When this study was conducted,
we were using the 4th Edition of BI-RADS.
This method involves radiologists visually assigning the breasts into one of four categories [1]:
- The breast is almost entirely fat (<25% glandular)
- There are scattered areas of fibroglandular densities (approximately 25-50% glandular)
- The breast is heterogeneously dense,
which could obscure detection of small masses (approximately 51-75% glandular)
- The breast tissue is extremely dense.
This may lower the sensitivity of mammography (>75% glandular)
Breast density is a strong,
independent risk factor for developing breast cancer,
and increasing breast density also decreases the sensitivity of mammography [2].

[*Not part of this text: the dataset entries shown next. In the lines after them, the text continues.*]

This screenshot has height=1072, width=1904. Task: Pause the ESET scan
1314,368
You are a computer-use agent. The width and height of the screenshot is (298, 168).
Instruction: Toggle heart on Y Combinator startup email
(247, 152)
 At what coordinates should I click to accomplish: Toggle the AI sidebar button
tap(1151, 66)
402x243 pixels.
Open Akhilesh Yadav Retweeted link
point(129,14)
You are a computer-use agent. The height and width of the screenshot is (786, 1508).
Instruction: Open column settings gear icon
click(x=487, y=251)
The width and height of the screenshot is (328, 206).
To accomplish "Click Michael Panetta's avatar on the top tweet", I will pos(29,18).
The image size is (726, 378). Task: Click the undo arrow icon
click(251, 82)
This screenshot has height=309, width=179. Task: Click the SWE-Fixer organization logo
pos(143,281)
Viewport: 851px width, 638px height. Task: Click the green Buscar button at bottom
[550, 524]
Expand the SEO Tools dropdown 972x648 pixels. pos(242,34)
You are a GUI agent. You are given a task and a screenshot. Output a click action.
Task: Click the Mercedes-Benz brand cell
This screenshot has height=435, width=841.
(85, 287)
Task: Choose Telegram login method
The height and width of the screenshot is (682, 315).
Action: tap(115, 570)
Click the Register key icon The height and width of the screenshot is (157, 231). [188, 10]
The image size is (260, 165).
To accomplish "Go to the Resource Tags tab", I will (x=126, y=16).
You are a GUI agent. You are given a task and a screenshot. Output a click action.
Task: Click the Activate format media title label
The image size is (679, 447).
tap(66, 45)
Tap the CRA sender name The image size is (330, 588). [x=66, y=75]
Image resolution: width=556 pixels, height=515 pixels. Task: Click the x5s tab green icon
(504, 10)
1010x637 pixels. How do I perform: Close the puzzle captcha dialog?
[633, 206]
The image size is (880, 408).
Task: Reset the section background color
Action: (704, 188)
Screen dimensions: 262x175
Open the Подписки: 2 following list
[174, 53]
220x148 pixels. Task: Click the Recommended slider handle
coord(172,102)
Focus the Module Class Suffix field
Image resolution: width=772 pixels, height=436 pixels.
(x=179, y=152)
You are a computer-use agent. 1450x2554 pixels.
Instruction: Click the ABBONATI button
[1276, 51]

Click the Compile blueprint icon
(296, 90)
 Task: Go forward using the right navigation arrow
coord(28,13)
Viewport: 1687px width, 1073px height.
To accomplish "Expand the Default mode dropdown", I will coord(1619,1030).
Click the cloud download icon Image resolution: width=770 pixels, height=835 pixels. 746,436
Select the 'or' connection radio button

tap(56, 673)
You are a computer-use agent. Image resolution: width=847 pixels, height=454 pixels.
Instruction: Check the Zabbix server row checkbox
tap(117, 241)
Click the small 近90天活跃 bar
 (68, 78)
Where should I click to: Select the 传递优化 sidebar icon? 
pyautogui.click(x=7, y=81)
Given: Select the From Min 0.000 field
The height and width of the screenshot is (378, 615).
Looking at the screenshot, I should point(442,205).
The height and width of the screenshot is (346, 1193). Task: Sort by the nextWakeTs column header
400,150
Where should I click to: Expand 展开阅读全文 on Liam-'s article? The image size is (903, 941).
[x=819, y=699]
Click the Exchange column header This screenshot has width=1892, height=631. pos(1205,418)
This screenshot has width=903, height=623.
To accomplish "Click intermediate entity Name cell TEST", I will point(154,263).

Despite the significant implications of breast density on screening mammography and the requirement in many states to inform women there is considerable inter- and intra-observer variability in radiologists’ determination of breast density [3,
4].
Even amongst American Board of Radiology examiners,
a recent study demonstrated wide variation in the BI-RADS density assessment between them,
with kappa scores ranging from 0.347 to 0.665 [5].
This study also demonstrated that technical factors,
such as the x-ray system vendor,
can influence visual breast density assessment.
To improve the accuracy and reproducibility of breast density assessment,
several new methods have been developed,
each with their own associated benefits and drawbacks.
For example,
semi-automated methods such as Cumulus,
can predict the risk of developing breast cancer,
but are too labour-intensive for widespread clinical use [6].
Fully-automated area-based methods,
such as ImageJ and AutoDensity,
are still being validated clinically,
but are limited by the fact that they are measuring a 3-dimensional phenomenon,
from a 2-dimensional projection [6,
7].
Fully-automated volumetric-based methods that measure the physical amount of fibroglandular tissue in the breast are reproducible,
proven to be associated with breast cancer risk,
FDA cleared and slowly coming into clinical use [8].
We sought to study whether the use of fully-automated volumetric breast density (VBD) software improves the visual BI-RADS inter-reader agreement between radiologists at our clinic.